Debugging automotive serial buses using an Agilent InfiniiVision Series oscilloscope
1 Hour | Webcast - Registrato | Where & When
To improve efficiency of vehicle communication and control, all of today’s automotive designs employ a variety of serial buses including I2C, SPI, LIN, CAN, and FlexRay. Unfortunately, serial bus communication is often susceptible to signal integrity problems caused by the naturally harsh environment found in automobiles, including signal interference from ignition systems and random noise, which can sometimes create errors during critical communication cycles. Although serial bus protocol analyzer are a great tool for testing and monitoring the higher level protocol and application layer transfer of data, they tell you nothing about the integrity/quality of your automotive serial bus signals (physical layer).
This web seminar will begin with an overview of the timing and protocol structure of the LIN, CAN, and FlexRay buses. But since FlexRay is the new bus on the block, we will spend most of our time learning about the hierarchical network structure of FlexRay. We will then show how an oscilloscope can be used to trigger on and decode these buses in order to time-correlate data transfer information with the physical layer.
Hardware-based decoding and segmented memory acquisition with automatic frame decoding are some unique characteristics of Agilent’s InfiniiVision series oscilloscopes. We will talk about why faster decoding is important to capture random errors, and how segmented memory can be used to capture more data than is possible with conventional oscilloscope acquisition memory.
We will wrap-up this web seminar with some probing recommendations, as well as required oscilloscope performance (bandwidth and sample rate) to debug the physical layer of automotive systems.
Who should attend?
Engineers and technicians that design, debug, and/or test automotive ECUs that serially communicate over the LIN, CAN, and/or FlexRay buses. In addition, this web seminar would be of interest to anyone who integrates ECU and serial networks within the vehicle, and needs to verify the signal integrity of the physical layer of these buses.

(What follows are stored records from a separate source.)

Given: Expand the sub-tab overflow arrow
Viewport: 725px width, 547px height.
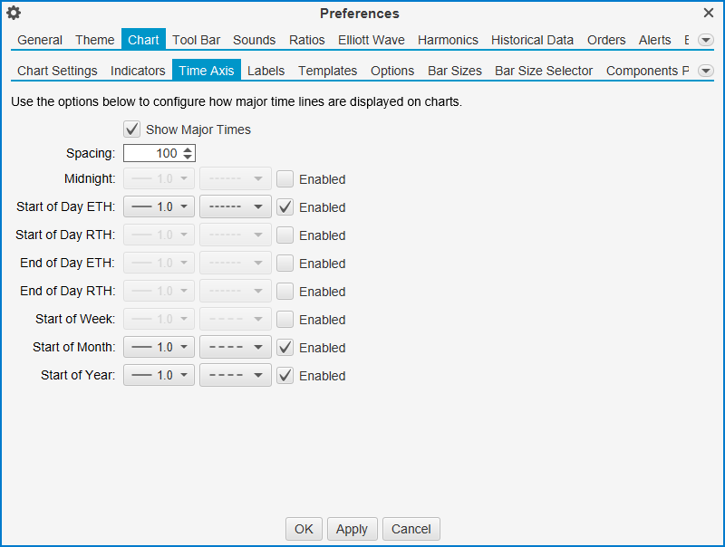Looking at the screenshot, I should pyautogui.click(x=705, y=71).
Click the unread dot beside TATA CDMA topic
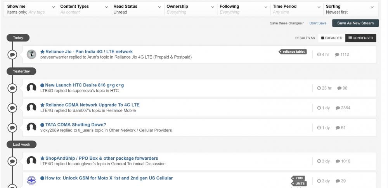The width and height of the screenshot is (388, 188). (x=42, y=125)
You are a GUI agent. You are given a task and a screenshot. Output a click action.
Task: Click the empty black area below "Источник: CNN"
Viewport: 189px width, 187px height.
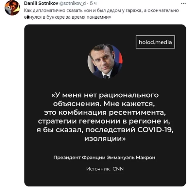pyautogui.click(x=105, y=179)
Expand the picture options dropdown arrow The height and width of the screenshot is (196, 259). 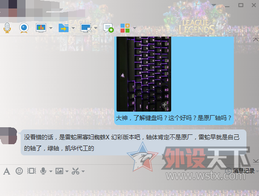(x=67, y=171)
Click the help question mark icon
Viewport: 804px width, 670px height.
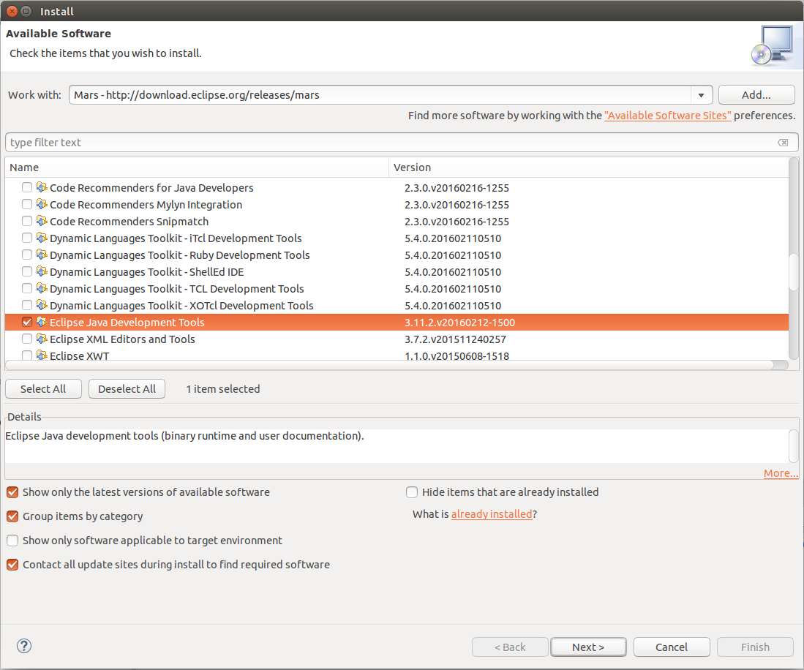[x=23, y=646]
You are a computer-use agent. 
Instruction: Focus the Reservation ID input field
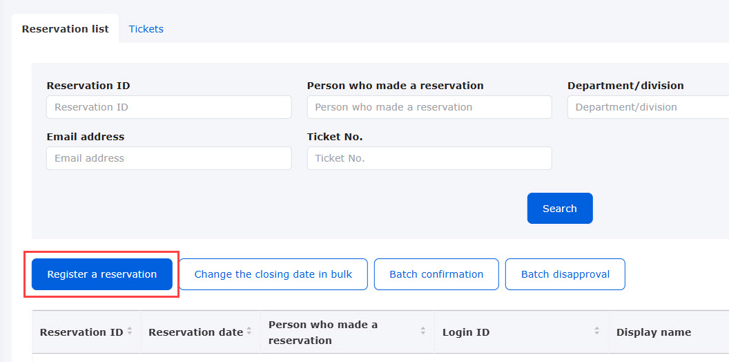(169, 107)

The presenter: Johnnie Hancock
Johnnie Hancock is a Product Manager at Agilent Technologies Oscilloscope Products Division. He began his career with Hewlett-Packard in 1979 as an embedded hardware designer, and holds a patent for digital oscilloscope amplifier calibration. Johnnie is currently responsible for worldwide application support activities that promote Agilent’s digitizing oscilloscopes and he regularly speaks at technical conferences worldwide. Johnnie graduated from the University of South Florida with a degree in electrical engineering. In his spare time, he enjoys spending time with his four grandchildren and restoring his century-old Victorian home located in Colorado Springs.